═════ SUPPLIED MATERIAL ═════

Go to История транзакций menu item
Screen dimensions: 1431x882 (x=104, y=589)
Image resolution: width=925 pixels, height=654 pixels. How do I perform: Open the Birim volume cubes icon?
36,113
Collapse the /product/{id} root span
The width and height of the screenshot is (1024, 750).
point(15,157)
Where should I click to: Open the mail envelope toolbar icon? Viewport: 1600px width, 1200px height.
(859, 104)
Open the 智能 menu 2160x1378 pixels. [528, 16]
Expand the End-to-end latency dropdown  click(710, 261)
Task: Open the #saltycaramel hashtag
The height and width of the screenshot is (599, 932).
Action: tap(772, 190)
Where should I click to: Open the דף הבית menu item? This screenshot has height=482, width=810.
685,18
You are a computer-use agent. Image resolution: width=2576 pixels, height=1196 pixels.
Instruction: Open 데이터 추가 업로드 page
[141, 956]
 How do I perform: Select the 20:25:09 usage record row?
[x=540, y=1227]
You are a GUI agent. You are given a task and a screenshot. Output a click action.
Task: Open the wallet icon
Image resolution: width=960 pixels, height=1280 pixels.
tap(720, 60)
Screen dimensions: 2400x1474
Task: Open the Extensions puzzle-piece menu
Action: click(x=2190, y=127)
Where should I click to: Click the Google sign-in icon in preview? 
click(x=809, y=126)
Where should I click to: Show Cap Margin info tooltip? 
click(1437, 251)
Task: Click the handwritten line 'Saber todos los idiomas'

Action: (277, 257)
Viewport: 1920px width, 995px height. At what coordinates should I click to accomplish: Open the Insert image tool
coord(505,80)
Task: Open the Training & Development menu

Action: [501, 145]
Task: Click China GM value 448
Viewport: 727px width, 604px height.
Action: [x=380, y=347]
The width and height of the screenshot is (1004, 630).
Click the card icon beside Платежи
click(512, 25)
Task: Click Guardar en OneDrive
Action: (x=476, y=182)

═════

Which lines in the entries above contain the string "Viewport"? Pick out each one and copy it in full, matching case exactly.

Where should I click to: Open the mail envelope toolbar icon? Viewport: 1600px width, 1200px height.
Viewport: 1920px width, 995px height. At what coordinates should I click to accomplish: Open the Insert image tool
Viewport: 727px width, 604px height.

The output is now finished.